The third implication of the AIIB is its future impact on the external of China’s normative power. While China’s norms of sovereignty, unconditionality, and infrastructure building are being accepted by developing countries, the preference for sovereignty and non-interference also makes China the ‘other’ in international normative structure. Even worse, China’s role in international financial governance is perceived as negative by some western observers. In this regard, the AIIB is an opportunity for China to improve the external perceptions of its normative power. The cooperation between the AIIB and other existing institutions will imply that the AIIB is a necessary complement to the external assistance framework in the Asian region. The inclusion of social and environmental framework in the AIIB’s policy is a sign that China is willing to converge to the existing normative structure. Moreover, the formulation of the AIIB has triggered a series of policy changes in other institutions. These recent developments advance China’s involvement in international governance structure. They also considerably expand China’s normative influence in the Asian region. Both these effects bridge the gap between China’s norms and western norms regarding foreign aid. As a result, the external perceptions of China’s normative power will be improved.
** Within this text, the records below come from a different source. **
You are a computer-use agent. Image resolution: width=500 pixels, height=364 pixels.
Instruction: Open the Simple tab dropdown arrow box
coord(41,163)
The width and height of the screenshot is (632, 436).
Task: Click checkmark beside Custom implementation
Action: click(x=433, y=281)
The boost of its economic power in the recent decades has enriched the normative power of China in international financial governance area. However, the normative influence of China is still limited, as it has not integrated with the international normative structure. The current structure remains deeply embedded within a value system dominated by the West. Inevitably, China will have to work within the existing structure even if it seeks to expand its normative influence in the international system. The AIIB is a new institution that carries many Chinese norms. It gives a China a broader platform to diffuse its norms. Meanwhile, the formation of the AIIB will amplify not only the chances, but also the challenges China will face during its norm diffusion. China has to tread carefully so as to ensure that its normative power is enhanced through the operation of the AIIB. The operations of the AIIB will be a barometer for China’s normative power for years to come.